- The chief executive of a Wisconsin-based law firm will take over as president of the University of Wisconsin System beginning June 1, its regent board announced Friday.
- Attorney Jay Rothman, chair and CEO of the Milwaukee law firm Foley & Lardner, will helm one of the most prominent public higher education networks in the U.S. despite not having any experience in postsecondary administration.
- Rothman beat out the chancellor of the University of Wisconsin-Eau Claire, the other finalist for the position, matching the trend of some institutions seeking to recruit leaders from outside academe.
Rothman's selection signals that the board of regents considers a business-savy attorney with no higher ed background to be the correct pick to steer the 160,000-plus-student system through a tumultuous period.
The system's enrollment fell in the last two years or so, particularly among its two-year colleges. It faces other problems, including the pandemic and tensions between system officials and the legislature.
Governing boards nationwide have sometimes turned to presidents from nontraditional backgrounds to provide fresh solutions to perennial challenges — thinking a corporate-minded individual might be better positioned to correct financial woes, for instance. An American Council on Education review of college presidents found that in 2016, about 15% came from outside higher ed.
However, these types of presidents haven't always succeeded in their roles, sometimes stumbling with colleges' shared governance model.
Simon Newman, former president of Mount St. Mary's University, in Maryland, was a longtime businessman hired in 2015 to help the small Catholic institution set a stronger financial course.
But his corporate attitude grated on faculty and students at the university. In 2016 he resigned following caustic comments in which he likened low-performing, first-year students to bunnies that should be shot and drowned. He'd also fired two faculty members who were critical of him, one of whom had tenure.
The Wisconsin system regent board cast Rothman as having deep knowledge of the problems plaguing it. Rothman has a Harvard Law School degree and guides the Foley law firm's strategic planning as its CEO. He is also a practicing lawyer, specializing in such topics as mergers and acquisitions, capital markets and corporate governance. He will earn $550,000 a year.
"He has the leadership and executive management skills our university system needs," Karen Walsh, the regent board's vice president, said in a statement. "He understands organizations. He builds consensus. He believes in the profound value of higher education.”
This closes a long-running and sometimes fraught presidential search.
After former system President Ray Cross announced his departure in 2019, the regents in 2020 named Jim Johnsen, then president of the University of Alaska System, as the sole finalist for the job.
But Johnsen, citing "process issues," abruptly withdrew from the search right before the Wisconsin system was due to make him a formal offer.
Johnsen had endured significant criticism from students and faculty within the system. They questioned his record in Alaska, where he was the subject of two no-confidence votes over shared governance concerns.
Johnsen, who resigned from the Alaska system in 2020, had decades in higher education administration, similar to the UW-Eau Claire chancellor, the regents' other top pick for the job.

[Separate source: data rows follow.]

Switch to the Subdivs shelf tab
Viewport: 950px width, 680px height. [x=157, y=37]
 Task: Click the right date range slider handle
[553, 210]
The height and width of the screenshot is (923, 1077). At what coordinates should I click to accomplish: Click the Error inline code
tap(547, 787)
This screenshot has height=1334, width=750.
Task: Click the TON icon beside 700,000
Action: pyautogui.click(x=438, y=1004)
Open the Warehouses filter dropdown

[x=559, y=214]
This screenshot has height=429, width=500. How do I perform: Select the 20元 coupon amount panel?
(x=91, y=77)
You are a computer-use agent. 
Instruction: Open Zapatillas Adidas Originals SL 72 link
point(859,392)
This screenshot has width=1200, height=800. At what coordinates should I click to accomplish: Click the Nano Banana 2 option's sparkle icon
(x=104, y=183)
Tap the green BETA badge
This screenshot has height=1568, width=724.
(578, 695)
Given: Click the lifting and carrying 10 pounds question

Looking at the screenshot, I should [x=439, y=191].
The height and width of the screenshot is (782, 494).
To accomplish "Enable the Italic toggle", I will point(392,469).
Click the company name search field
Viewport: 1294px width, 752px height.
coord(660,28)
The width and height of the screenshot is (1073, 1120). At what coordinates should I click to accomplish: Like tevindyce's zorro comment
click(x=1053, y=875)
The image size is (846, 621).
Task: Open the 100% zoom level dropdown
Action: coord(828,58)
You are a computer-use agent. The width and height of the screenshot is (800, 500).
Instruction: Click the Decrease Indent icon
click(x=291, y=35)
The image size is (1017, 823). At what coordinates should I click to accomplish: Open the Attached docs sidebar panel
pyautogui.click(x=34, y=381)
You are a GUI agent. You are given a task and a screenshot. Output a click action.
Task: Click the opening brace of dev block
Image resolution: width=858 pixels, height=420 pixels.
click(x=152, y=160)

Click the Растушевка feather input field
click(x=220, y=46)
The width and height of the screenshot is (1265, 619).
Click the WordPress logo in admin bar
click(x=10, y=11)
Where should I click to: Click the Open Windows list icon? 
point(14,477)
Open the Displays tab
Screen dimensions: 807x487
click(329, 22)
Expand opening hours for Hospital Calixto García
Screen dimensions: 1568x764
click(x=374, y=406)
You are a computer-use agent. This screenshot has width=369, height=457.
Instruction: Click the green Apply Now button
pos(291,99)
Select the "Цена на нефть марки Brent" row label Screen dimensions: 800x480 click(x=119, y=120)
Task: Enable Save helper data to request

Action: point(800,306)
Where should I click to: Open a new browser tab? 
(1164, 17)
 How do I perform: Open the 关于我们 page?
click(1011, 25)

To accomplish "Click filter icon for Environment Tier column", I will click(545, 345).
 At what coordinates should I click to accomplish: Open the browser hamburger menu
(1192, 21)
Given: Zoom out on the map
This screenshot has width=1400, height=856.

Critics have also felt the search was far too opaque.
"No public interview. Never worked in higher ed. Announced on a Friday afternoon," Nicholas Fleisher, a linguistics professor at UW-Milwaukee and president of the American Association of University Professors' Wisconsin conference, posted to Twitter that day.
"Not a good look for the Regents," Fleisher wrote, adding that "we have to reserve judgment on Rothman."
The system's interim president, former Wisconsin governor Tommy Thompson, will step down effective March 18. Mike Falbo, a former president of the regents, will serve in the position until Rothman begins in June.